Source material:
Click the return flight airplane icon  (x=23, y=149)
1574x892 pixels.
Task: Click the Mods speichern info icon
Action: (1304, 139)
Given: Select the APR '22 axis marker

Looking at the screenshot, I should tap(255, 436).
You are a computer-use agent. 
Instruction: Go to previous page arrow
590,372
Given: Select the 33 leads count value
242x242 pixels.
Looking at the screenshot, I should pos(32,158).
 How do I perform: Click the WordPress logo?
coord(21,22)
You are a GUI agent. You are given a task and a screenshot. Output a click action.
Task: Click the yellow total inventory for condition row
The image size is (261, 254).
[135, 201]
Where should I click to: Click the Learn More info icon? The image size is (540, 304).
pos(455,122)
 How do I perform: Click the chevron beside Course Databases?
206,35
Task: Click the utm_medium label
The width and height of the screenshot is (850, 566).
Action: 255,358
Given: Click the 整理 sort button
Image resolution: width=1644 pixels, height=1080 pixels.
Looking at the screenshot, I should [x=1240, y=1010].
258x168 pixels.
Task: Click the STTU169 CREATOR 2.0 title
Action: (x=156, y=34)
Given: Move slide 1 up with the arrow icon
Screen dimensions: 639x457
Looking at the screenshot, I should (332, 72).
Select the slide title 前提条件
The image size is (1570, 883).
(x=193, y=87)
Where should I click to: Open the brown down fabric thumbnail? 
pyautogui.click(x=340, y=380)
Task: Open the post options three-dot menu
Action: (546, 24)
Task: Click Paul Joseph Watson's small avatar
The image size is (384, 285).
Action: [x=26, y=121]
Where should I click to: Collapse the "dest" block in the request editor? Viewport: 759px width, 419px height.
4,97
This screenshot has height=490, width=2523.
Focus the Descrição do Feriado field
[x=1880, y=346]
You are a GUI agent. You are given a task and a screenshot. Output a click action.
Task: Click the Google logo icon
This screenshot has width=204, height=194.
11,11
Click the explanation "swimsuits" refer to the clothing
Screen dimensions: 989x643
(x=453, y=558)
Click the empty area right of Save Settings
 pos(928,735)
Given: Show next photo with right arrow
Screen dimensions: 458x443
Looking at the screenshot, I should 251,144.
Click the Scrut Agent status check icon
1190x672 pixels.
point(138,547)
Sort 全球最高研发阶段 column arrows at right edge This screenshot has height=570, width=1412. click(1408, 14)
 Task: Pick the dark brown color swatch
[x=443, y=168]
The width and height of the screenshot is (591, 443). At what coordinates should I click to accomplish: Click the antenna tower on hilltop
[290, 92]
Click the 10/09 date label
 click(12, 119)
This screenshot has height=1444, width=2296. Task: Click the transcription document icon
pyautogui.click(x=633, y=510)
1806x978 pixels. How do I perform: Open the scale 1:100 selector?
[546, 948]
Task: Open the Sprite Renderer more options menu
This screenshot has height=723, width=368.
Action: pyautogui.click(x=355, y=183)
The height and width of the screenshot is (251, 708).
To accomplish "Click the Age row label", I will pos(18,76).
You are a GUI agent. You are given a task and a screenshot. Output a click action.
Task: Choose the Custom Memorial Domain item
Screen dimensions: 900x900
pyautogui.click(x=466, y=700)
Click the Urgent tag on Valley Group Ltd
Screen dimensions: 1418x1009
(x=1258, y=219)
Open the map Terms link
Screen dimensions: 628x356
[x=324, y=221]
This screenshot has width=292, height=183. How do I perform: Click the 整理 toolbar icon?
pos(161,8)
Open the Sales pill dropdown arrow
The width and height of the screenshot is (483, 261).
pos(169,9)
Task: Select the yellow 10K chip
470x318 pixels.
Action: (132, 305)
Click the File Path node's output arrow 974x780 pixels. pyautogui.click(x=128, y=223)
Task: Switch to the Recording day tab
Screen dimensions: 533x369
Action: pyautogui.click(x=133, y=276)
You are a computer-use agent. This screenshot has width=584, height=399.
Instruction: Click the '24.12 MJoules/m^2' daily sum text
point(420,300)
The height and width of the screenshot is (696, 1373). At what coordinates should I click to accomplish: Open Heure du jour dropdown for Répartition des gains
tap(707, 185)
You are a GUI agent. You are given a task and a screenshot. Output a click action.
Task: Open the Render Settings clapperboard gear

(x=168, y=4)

Exercise details: Give the count of lines in the data that contain the word "slide", and write nothing besides it.

Finished exercise: 2